In recent years vaccines have become a big issue in central Europe, particularly in Italy. An outbreak of measles leads to the government making 12 vaccines mandatory for children of school age, with Lorenzin stating that proof would be required of vaccination for children to be permitted to attend school. Claims that vaccines were linked to autism have been widely discredited, however, some in Italy are still wary when it comes to vaccinating their children. Lorenzin called these ideas ‘anti-scientific’, and praised the legislation in a statement, saying the government has a duty to reassure the public. However, the legislation has proved controversial, with many families expressing anger and some even considering emigration.
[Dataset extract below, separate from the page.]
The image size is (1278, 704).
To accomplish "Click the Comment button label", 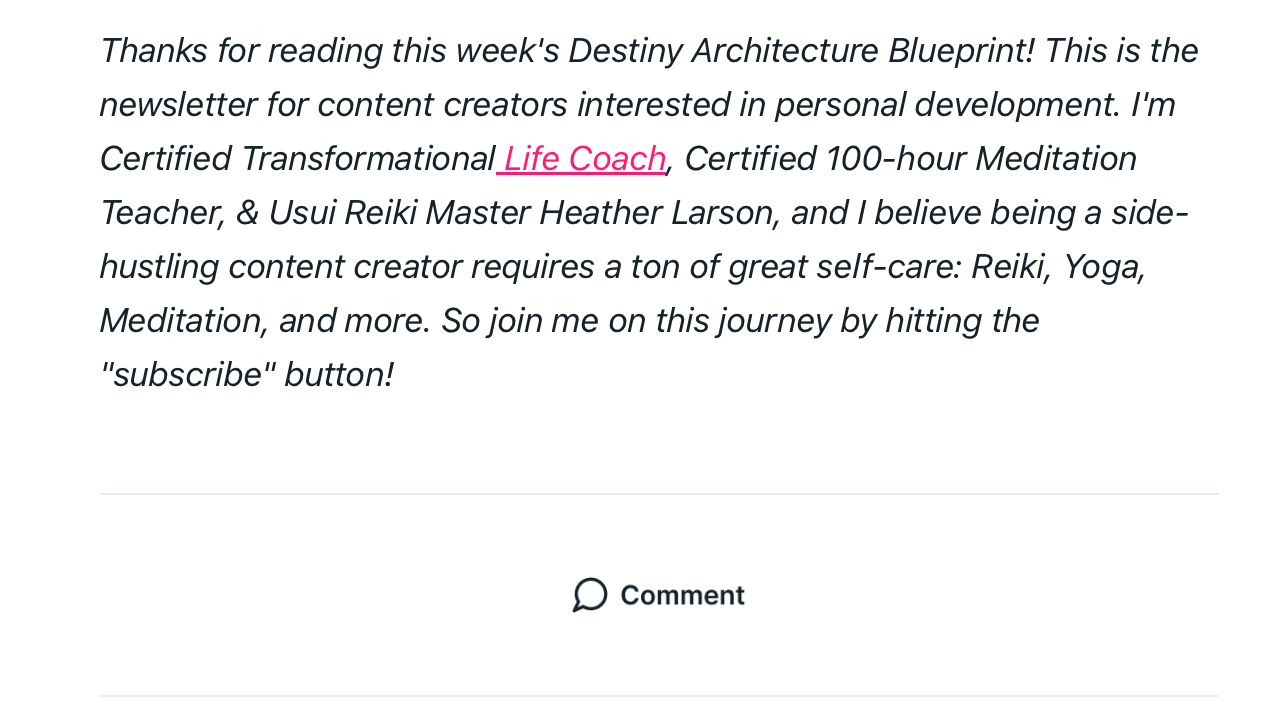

The legislation came after a measles outbreak in the country which killed 35 people. In 2012 an Italian court ruled in favour of a family who claimed their child’s autism had been caused by an MMR jab, leading to a deep-rooted distrust of vaccines in the country. The move to make them mandatory has sparked backlash and protests throughout the country. Lorenzin has reassured parents, even tweeting an image of her own 3-month-old twins receiving the jabs. She has accused the negative press of being ‘fake news’ and has urged people to stick to just the facts surrounding the issue. She has asserted that science is separate from politics and shifted public opinion, urging a bipartisan approach to ensure all children starting school are immunised.
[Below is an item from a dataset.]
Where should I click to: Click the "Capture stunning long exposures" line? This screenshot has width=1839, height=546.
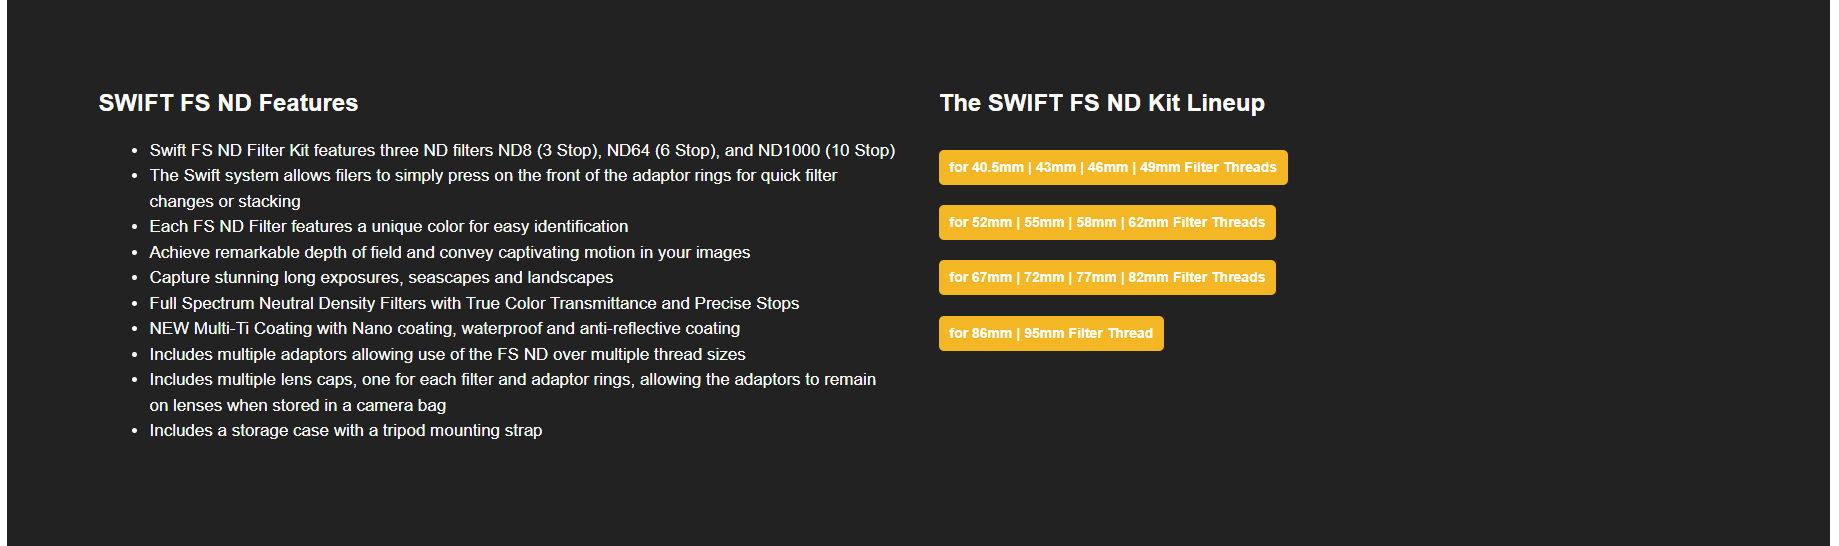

This emphasis on pushing scientific fact over public opinion extends beyond the Italian government’s vaccination legislation. Something as personal and far-reaching as health will always involve deeply emotional involvement from the public. Recent arrivals of refugees and migrants have created a greater strain on Italian healthcare, requiring an updating of health processes for new arrivals. Again. Lorenzin emphasised that the new guidelines would be strictly ‘evidence-based’ in her statement on the issue. These guidelines included vaccination for all migrants and refugees and immediate treatment for infectious disease. The main concern is ensuring that the European healthcare systems have the resources available to provide adequate emergency care and prevent infection from spreading. Conditions like pregnancy have been made a priority, as well as the diagnosis of degenerative illnesses in their early stages.
The perilous journey refugees are often forced to take, overseas with little support and supplies, often leads to conditions such as burns, dehydration, infections, and lesions. Along with non-profit organisations, Italy’s healthcare system aims to immediately examine new arrivals. If required, care is provided in purpose-built structures, and arrivals are airlifted to hospitals if additional specialised care is required. Mothers with young children and pregnant women are given special attention, an ultrasound scan when they arrive possibly being the first piece of assurance on their baby’s health they have received in months. However, as the crisis worsens, the scale of work needed is increased. Dr Pietro Bartolo leads migrant medical care and has done so for 2 decades. He is not optimistic about the future, saying “We do what we can because it’s right to do it. We want to save as many lives as we can, but in the end, it’s the system that’s broken.” Lorenzin has faced criticism for issues surrounding migrant healthcare and has continued with her ‘evidence-based’ approach to this and similar issues.